二 ギターを持つスメルジャコフ
それに暇もありませんでした。
「リーズ」と別れの挨拶を交わしていたときから、すでに一つの考えがひらめいていたのでした。
考えとはつまり、自分を避けて身を隠している兄「ドミートリイ」を、どうすれば今もっとも要領よく捕まえられるだろう、ということでした。
すでに早い時刻ではなく、午後二時をまわっていました。
「アリョーシャ」は修道院で死に瀕している《偉大な人》のところへ、身も心もとんで行きたかったのですが、兄「ドミートリイ」に会わねばという気持がすべてに打ち克ちました。
「アリョーシャ」の頭の中で、避けられぬ恐ろしい悲劇が今にも起りかねぬという確信が、時を追うごとに強まっていました。

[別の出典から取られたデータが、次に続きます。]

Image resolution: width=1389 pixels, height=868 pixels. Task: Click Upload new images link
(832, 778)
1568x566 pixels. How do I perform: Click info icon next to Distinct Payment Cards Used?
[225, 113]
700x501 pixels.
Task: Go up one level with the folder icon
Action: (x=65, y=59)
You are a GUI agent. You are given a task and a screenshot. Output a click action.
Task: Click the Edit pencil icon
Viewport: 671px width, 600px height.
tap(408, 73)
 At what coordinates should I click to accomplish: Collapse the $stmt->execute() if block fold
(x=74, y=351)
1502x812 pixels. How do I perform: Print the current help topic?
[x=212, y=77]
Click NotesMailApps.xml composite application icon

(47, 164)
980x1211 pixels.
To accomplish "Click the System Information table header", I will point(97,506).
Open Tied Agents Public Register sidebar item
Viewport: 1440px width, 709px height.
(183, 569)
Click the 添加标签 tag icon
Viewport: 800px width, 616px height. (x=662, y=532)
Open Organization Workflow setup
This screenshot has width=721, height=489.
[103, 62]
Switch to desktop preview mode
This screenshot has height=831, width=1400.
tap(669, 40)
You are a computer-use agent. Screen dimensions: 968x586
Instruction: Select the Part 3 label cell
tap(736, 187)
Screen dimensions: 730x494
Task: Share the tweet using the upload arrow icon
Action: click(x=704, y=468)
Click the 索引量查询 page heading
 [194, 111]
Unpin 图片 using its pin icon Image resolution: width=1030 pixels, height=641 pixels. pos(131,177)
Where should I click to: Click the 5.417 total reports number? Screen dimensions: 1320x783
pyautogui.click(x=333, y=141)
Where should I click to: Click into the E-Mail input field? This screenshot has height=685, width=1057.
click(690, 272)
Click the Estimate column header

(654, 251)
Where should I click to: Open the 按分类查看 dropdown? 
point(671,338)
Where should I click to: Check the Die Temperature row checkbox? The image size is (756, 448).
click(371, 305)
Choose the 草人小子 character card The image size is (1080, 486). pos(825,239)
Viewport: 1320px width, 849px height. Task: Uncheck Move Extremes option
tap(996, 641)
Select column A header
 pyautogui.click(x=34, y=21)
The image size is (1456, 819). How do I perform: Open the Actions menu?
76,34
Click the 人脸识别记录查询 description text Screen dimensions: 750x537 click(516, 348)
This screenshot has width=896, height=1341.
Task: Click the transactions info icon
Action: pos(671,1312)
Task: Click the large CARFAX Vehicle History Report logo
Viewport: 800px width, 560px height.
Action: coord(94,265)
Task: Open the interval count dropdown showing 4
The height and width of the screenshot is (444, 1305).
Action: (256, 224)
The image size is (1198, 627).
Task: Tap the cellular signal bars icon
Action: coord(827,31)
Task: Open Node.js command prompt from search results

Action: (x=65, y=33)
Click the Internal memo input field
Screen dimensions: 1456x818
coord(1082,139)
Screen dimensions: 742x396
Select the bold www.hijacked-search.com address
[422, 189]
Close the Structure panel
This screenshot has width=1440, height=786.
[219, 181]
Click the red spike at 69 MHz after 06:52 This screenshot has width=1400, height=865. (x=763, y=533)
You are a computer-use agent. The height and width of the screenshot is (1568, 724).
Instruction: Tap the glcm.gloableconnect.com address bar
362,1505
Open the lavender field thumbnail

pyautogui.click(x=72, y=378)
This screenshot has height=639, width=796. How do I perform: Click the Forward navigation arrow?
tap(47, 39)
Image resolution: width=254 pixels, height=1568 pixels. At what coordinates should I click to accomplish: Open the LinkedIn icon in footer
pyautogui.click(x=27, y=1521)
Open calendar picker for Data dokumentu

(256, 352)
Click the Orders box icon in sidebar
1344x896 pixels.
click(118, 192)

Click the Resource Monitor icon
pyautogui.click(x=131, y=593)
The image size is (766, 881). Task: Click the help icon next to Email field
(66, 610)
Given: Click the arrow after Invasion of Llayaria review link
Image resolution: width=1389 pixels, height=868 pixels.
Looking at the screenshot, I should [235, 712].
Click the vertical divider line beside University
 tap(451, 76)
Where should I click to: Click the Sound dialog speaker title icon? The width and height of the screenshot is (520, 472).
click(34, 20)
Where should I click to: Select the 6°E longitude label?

(493)で言っていた「秘密の悲しみ」とはこのことでしょうか、まだわかりませんが。
その悲劇がいったい何であり、今この瞬間兄に何を言いたいのか、おそらく彼自身もはっきりしなかったにちがいありません。
『恩人が僕の留守中に亡くなっても仕方がない、それでも僕は少なくとも、自分が救いえたかもしれぬものを救わずに、わきを素通りし、さっさとわが家へ帰ったなどと、自分を一生非難しつづけずにすむのだ。こうすることが、長老の偉大な言葉どおりに振舞うことになるのだ』
彼の計画は、兄「ドミートリイ」を不意に捕まえることでした。
ほかでもない、昨日のように生垣を乗りこえて、庭に入り、例のあずまやに忍びこむのです。
『もし兄があそこにいなかったら』
「アリョーシャ」は思いました。
『フォマーにも、家主の母娘にもことわらずに、あずまやに身をひそめて、たとえ晩まででも待っていよう。もし兄さんが相変わらずグルーシェニカの来るのを見張っているとしたら、あずまやにくる可能性は大いにあるからな・・・・』
もっとも「アリョーシャ」は計画の細部にわたってあまりいろいろと考えたわけではありませんでしたが、たとえ修道院へ今日じゅうに帰れぬ羽目になろうと、計画を実行しようと決心しました・・・・
普通に考えると「アリョーシャ」のとった行動より、死にゆく《偉大な人》のもとに行く方が自分を「一生非難しつづけずにすむ」のではないかと思います。
しかしそうしなかった訳は、兄「ドミートリイ」が必ず何か取り返しのつかぬような悪いことを実行するという強い確信があることと、「ゾシマ長老」との精神的な繋がりの強さがあるということでしょう。
なかなか、このように考え、行動することは、常人にはできることではありません。